2005 marked the first time E3 gained wider coverage by way of G4 television networks. That same year saw E3’s attendance reach a staggering 70,000 conference-goers. The hype surrounding the expo would only grow, as 2005 saw the announcement of the PS3 and XBox 360.
The ESA, E3’s organizers and formerly the ISDA, met with demands to scale down the conference. Exhibitors felt it had become difficult to reach their target audience to the overwhelming presence of gaming media. Bloggers and press filled the expo halls, resulting in what felt like diminishing returns.
As a result, 2007 and 2008’s E3s rebranded themselves as the “E3 Media & Business Summit”. Attendance was limited to a relatively small 10,000 people. In a bit of irony, this ended up hurting E3 as media coverage had become severely limited.

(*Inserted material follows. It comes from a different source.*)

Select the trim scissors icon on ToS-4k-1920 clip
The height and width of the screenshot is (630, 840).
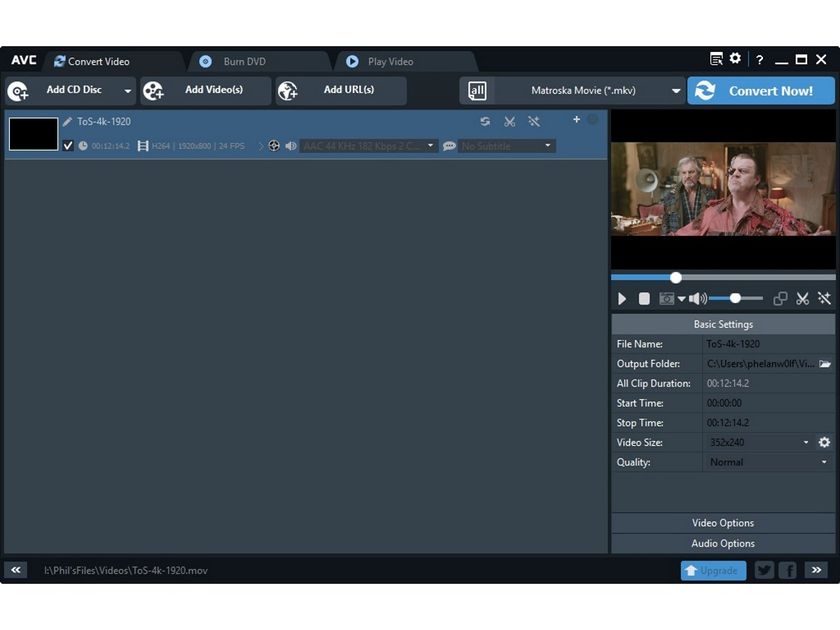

In an effort to reach what they perceived as their “target demographic”, the ESA ended up alienating the majority of their audience. As game industry Michael Pachter put it:
“We think that the traditional 60,000 person trade show may have been too large to manage effectively, but think that the new 3,000 – 5,000 person shows are a terrible disappointment […] We believe that the lower costs for the show were more than offset by the loss of millions of dollars of free publicity, and are hopeful that the ESA restores the audience to a manageable, but spectacular size.” (“E3 is Headed for Extinction” – gamesindustry.biz)
Although E3 had become more manageable, it was on the verge of dying. The logistical nightmare of dozens of thousands of attendees had at this point become a necessity. Bloggers, journalists, and personalities had become the expo’s lifeblood.
2009-2018: Here and Now
It was clear that a smaller attendance pool had ended up hurting E3. For 2009, the expo opened its doors once again to a wider audience of 41,000 attendees. 2010 saw for the first time other presenters joining The Big Three. Ubisoft, Konami, and EA threw their lots in and further expanded E3’s reach. In 2017, E3 opened up its doors to the public for the first time.
With streaming services and online platforms growing in popularity, E3’s popularity continued to grow. To some presenters, it became abundantly clear that they’d have to change their approach. In 2013, Nintendo departed from E3 proper and began showcasing their games through “Nintendo Direct’ presentations. Following suite, EA launched their own presentations with “EA Play”.
Over the past few years, E3 has also given indie games increasing coverage. This year alone, big-name publishers like Microsoft and Bethesda featured indies as part of their mainstage lineup. New technologies and demographics add to E3’s ever-growing audience-base.
Another unintended side-effect of the indie game scene is AAA developers tackling Early Access concepts. Games like Rust and PUBG found incredibly widespread audiences. However, many fans have expressed frustration with many aspects of these games, updates, and optimizations to name a couple. It was only a matter of time before AAA companies swooped in to stake their claim.
E3 2018 saw games like Fallout 76 and Battlefield V cashing in on these trends. Many have speculated that with considerably more resources, these unpolished Early Access ideas may have a chance to properly shine.
Despite E3’s history as gaming’s most prestigious event, it continues to present a logistical nightmare. Our own Editor-in-Chief detailed his horrid experience with attending the expo and he’s not alone in these concerns. The ESA plans to expand the venue for better accommodation, but that seems a long time off.
Which begs the question: Is E3 even necessary anymore? Perhaps it’s merely a byproduct of a different era, a time before self-made developers and 24/7 gaming coverage. Whether or not it will adapt to the ever-changing landscape remains to be seen.